This recalibration was most visible in routine. Outside institutional settings such as shelters, daily care was often described as improvised, frequently solitary coordination—feeding, checking on dogs, arranging transport, handling small injuries, and trying to prevent crises—what one body of scholarship characterizes as the grind of “keeping things going” [66]. In this framing, care appears less as a stable virtue than as a situated achievement: a negotiation of response-ability, understood as the practical capacity to respond to animals’ needs while remaining within shifting limits of time, safety, reputational exposure, and institutional volatility [67,68]. It also resonates with the argument that obligations are forged in entanglement rather than guaranteed in advance [69].
Ethnographic and organizational studies clarify why “commitment” becomes something to manage.

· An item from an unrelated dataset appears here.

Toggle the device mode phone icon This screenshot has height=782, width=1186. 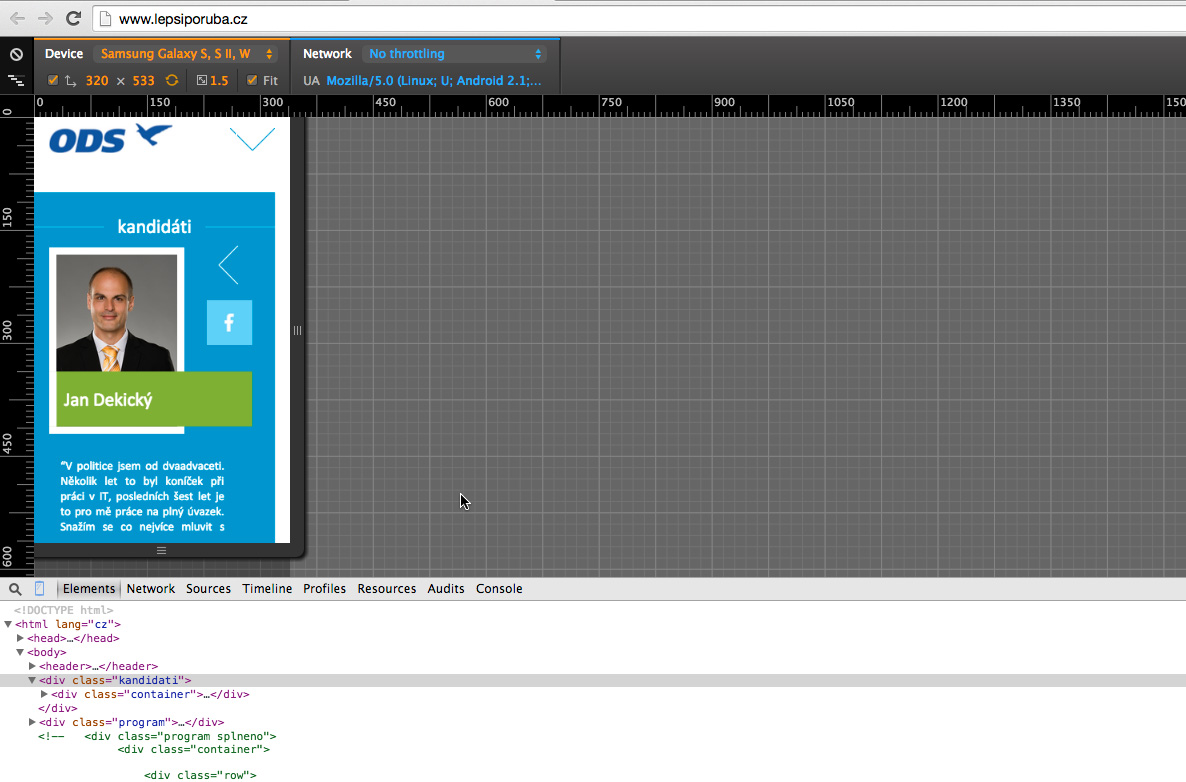coord(40,589)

Jun’s ethnography of a South Korean animal shelter shows how compassion becomes an organized labor regime—gendered, disciplined, and reputationally fragile—where commitment is continuously managed amid scrutiny [66]. Complementing this, institutional ethnographies of sheltering foreground how frontline care is coordinated through procedural texts, metrics, and cross-agency mandates (e.g., “One Welfare”), often leaving workers to improvise ethically and practically within gaps and accountability pressures [67,70,71,72]. Compassion can be drawn into moralizing regimes that discipline care, expose it to co-optation, and render commitment simultaneously demanded and precarious [66,67,70,73,74,75]. Research on “care-based animal dirty work” similarly emphasizes powerlessness, secrecy, stigma, and contested legitimacy as conditions that reorganize everyday ethics around keeping the work doable and socially survivable [55,74].
Participants’ accounts made the moral cost of this narrowing explicit. Several described the corrosive question that now shadows ordinary interventions: “I still care deeply, but the care I can give is now limited… I have to think… at every step… if my intervention will help the dog or just put me at risk, and that question is killing me” (Participant #40). Another described how consequence and calculation became ambient: “It used to be about dogs. Now, every single move, every minute you spend outside, everything has consequences. You have to calculate every action” (Participant #39). In these accounts, moral distress emerged less as one dramatic dilemma than as an accumulative experience of repeatedly falling short of one’s own standards under conditions that made expansive care difficult to sustain [48,57,76,77,78].
That recalibration also changed the boundaries of obligation. Encounters with unfamiliar dogs in need became especially fraught: “I saw a dog I didn’t know needing help, but I had to drive past. I felt sick. I am forced to limit my help to only the ones I know I can keep safe” (Participant #38). In practice, care concentrated around familiar dogs embedded in known routines and fragile protection networks, while newly abandoned, injured, or less familiar dogs were more likely to be deferred, passed by, or shifted into indirect support. A similar narrowing appears in institutional ethnographies of shelter work, where triage is shaped not only by scarcity but also by scrutiny, documentation requirements, and the need to produce defensible decisions under contested norms [70,79,80].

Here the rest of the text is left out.